_Provided passage_.
===

Mr. Holbrook could not be reached for comment. Bruce Gordon, Mr. Holbrook's attorney, was not available to comment last Friday.

Another group that likely is seeking information about Mr. Holbrook: the 350 registered representatives and advisers from independent broker-dealer WRP Investment Inc.

In April, Sterne Agee said it was buying WRP. Ms. Bolvig said the firm expects to close on the acquisition, which is expected by the middle of this month. Advisers at WRP, who produced $48 million in gross revenue in 2013, would certainly want a full explanation of why Mr. Holbrook got the boot.

His son and former chief operating officer, Billy Holbrook, also was fired, along with an unknown number of other executives and employees.

Will those changes affect the WRP advisers' relationships with clients and their standing as advisers?


According to industry rules, after terminating an adviser or executive, a firm has 30 days to report publicly the reasons for the firing on his or her BrokerCheck employment record. Mr. Holbrook was reportedly shown the door on May 23, which means Sterne Agee has about two more weeks to make that report.

Mr. Barze's lawsuit isn't the only complaint involving Sterne Agee that alleges financial misdeeds.

The same week that Mr. Holbrook got the ax, Sterne Agee sued its auditor, KPMG.

It claimed that “KPMG performed auditing services for Sterne that resulted in Sterne's suffering sufficient money damages due to KPMG's negligent performance of those audit services in connection with KPMG's audits of consolidated financial statements,” according to the complaint.

===

_Supplied entries_.
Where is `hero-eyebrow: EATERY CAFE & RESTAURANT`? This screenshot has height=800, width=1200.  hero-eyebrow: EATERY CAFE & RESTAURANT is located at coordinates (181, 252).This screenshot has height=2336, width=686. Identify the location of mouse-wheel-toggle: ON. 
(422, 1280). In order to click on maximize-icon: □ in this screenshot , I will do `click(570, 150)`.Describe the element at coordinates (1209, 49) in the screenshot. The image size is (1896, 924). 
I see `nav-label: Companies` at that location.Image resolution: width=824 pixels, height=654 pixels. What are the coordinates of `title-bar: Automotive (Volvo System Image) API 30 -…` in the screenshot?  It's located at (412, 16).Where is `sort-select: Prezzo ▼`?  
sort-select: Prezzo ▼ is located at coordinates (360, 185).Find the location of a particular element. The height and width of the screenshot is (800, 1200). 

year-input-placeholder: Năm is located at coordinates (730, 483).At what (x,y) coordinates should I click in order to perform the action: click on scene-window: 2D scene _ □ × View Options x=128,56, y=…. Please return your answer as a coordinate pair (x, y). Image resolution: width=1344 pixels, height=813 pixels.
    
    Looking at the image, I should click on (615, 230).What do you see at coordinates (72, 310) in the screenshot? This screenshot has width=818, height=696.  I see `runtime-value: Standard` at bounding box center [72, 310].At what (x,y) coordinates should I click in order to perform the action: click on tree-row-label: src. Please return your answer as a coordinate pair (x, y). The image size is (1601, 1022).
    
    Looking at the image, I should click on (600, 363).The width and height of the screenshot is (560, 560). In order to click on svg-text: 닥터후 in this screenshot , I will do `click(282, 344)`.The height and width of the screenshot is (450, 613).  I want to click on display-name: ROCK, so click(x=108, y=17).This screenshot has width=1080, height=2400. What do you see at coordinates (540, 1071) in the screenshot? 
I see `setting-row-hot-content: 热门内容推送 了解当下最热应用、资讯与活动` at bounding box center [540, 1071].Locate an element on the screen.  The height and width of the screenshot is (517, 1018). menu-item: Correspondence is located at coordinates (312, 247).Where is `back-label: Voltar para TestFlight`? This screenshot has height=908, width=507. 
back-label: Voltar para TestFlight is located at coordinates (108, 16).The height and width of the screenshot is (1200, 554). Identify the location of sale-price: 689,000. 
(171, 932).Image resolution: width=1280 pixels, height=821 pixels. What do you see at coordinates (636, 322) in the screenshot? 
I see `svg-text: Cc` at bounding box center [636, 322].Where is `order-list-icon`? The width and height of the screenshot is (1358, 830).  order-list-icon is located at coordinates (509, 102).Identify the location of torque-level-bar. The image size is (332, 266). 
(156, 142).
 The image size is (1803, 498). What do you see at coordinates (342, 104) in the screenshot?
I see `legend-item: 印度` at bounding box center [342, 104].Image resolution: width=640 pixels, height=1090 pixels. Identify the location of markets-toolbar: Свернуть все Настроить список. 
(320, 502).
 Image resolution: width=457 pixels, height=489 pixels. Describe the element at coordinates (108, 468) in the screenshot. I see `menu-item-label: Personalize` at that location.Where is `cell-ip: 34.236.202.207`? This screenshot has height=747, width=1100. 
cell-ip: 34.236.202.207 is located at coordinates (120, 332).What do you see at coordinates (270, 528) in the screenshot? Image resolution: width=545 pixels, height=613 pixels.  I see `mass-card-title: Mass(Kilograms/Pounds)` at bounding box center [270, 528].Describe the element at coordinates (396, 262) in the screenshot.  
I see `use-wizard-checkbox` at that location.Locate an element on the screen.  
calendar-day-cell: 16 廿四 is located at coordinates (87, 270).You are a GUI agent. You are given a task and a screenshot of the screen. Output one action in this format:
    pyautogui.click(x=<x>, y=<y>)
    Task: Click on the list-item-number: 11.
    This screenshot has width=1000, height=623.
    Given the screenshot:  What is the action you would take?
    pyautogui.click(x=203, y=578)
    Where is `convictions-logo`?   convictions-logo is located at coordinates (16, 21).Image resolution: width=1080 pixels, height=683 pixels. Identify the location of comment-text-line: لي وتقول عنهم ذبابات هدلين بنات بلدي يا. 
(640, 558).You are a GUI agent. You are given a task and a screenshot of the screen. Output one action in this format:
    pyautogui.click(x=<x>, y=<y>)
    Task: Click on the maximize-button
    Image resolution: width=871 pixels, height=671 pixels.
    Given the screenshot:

===

_Prompt 1_. According to the article on Sterne Agee, how much gross revenue did the advisers at WRP produce in 2013?
_Prompt 2_. Reproduce, word for word, everything in the article on Sterne Agee from "According to industry" down to "make that report.".
The entries come from a separate source.

_Solution 1_. $48 million

_Solution 2_.
According to industry rules, after terminating an adviser or executive, a firm has 30 days to report publicly the reasons for the firing on his or her BrokerCheck employment record. Mr. Holbrook was reportedly shown the door on May 23, which means Sterne Agee has about two more weeks to make that report.